Share via


Permissions of Fixed Server Roles (Database Engine)

Fixed server roles can be mapped to the more specific permissions that are included in SQL Server. Fixed server roles are provided for convenience and backward compatibility. Assign more specific permissions whenever possible.

The following table describes the mapping of the fixed server roles to permissions.

Fixed server role

Server-level permission

bulkadmin

Granted: ADMINISTER BULK OPERATIONS

dbcreator

Granted: ALTER ANY DATABASE

diskadmin

Granted: ALTER RESOURCES

processadmin

Granted: ALTER ANY CONNECTION, ALTER SERVER STATE

securityadmin

Granted: ALTER ANY LOGIN

Security noteSecurity Note
The ability to grant access to the Database Engine and to configure user permissions allows the security admin to assign most server permissions.
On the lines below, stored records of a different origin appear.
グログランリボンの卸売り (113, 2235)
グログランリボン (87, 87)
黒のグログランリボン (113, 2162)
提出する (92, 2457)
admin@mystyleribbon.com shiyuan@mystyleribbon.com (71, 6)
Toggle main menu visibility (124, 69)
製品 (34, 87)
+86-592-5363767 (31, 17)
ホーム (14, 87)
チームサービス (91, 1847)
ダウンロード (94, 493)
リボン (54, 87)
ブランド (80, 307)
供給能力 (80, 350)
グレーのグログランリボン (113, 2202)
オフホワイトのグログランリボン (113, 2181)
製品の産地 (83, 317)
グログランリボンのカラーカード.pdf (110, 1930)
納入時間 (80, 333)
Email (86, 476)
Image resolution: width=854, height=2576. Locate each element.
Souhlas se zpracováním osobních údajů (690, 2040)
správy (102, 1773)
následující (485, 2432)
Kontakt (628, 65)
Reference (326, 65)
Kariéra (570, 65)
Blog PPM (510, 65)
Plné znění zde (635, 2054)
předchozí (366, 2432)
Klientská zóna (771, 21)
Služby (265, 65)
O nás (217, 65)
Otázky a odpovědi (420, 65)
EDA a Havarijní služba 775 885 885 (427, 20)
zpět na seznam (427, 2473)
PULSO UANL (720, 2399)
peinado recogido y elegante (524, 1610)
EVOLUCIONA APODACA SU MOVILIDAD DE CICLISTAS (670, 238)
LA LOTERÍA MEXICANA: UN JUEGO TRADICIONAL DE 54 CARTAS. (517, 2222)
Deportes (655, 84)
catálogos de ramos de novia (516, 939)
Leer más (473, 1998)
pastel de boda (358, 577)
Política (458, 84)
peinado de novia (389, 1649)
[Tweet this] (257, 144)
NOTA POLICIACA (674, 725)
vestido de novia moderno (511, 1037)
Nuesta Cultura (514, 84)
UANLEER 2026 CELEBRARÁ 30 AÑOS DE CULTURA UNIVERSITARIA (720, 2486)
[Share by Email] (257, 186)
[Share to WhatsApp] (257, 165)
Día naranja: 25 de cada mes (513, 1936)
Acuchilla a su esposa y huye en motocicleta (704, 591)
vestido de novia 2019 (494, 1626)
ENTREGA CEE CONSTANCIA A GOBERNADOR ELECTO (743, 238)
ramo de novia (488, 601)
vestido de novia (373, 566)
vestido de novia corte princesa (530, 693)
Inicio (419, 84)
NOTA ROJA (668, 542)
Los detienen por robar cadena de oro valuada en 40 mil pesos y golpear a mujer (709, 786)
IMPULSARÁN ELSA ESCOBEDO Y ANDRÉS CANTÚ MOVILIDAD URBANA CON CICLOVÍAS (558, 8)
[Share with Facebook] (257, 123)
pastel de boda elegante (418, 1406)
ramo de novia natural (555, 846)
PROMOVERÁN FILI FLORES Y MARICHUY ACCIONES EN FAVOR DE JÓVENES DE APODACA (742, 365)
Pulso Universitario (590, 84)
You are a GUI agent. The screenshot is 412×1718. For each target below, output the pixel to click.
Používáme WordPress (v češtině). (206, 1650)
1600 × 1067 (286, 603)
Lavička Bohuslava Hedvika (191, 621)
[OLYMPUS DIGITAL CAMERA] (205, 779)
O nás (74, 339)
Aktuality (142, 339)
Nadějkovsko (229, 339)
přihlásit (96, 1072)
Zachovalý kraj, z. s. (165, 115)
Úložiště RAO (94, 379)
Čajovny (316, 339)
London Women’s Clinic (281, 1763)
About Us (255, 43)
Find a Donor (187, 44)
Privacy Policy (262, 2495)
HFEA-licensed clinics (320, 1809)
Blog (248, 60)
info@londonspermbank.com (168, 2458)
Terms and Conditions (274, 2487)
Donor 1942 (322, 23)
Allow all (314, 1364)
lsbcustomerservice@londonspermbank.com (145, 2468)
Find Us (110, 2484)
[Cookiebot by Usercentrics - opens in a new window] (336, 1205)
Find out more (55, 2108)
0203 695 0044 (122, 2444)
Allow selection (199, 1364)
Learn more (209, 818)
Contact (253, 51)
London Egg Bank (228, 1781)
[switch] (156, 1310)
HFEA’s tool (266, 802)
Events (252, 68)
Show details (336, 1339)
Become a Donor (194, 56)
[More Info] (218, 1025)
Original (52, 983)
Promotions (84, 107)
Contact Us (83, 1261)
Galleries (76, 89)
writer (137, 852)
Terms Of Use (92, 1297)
The securityadmin role should be treated as equivalent to the sysadmin role.

serveradmin

Granted: ALTER ANY ENDPOINT, ALTER RESOURCES, ALTER SERVER STATE, ALTER SETTINGS, SHUTDOWN, VIEW SERVER STATE

setupadmin

Granted: ALTER ANY LINKED SERVER

sysadmin

Granted with GRANT option: CONTROL SERVER

Remarks

The public role is granted VIEW ANY DATABASE permission.

Members of the securityadmin fixed server role can grant both server-level and database-level permissions.

Fixed server roles are not equivalent to their server-level permission. For example, the sysadmin fixed server role has the CONTROL SERVER permission. But granting the CONTROL SERVER permission does not make a login a member of the sysadmin fixed server role. The IS_SRVROLEMEMBER (Transact-SQL) function will correctly report that the login is not a member of the sysadmin fixed server role. Members of the sysadmin fixed server role are identified as the dbo user in all databases, but logins with the CONTROL SERVER permission, are not.

Change History

Updated content

Corrected the permission of dbcreator.

Added the warning about the securityadmin role.

Clarified that roles are not equivalent to their permissions.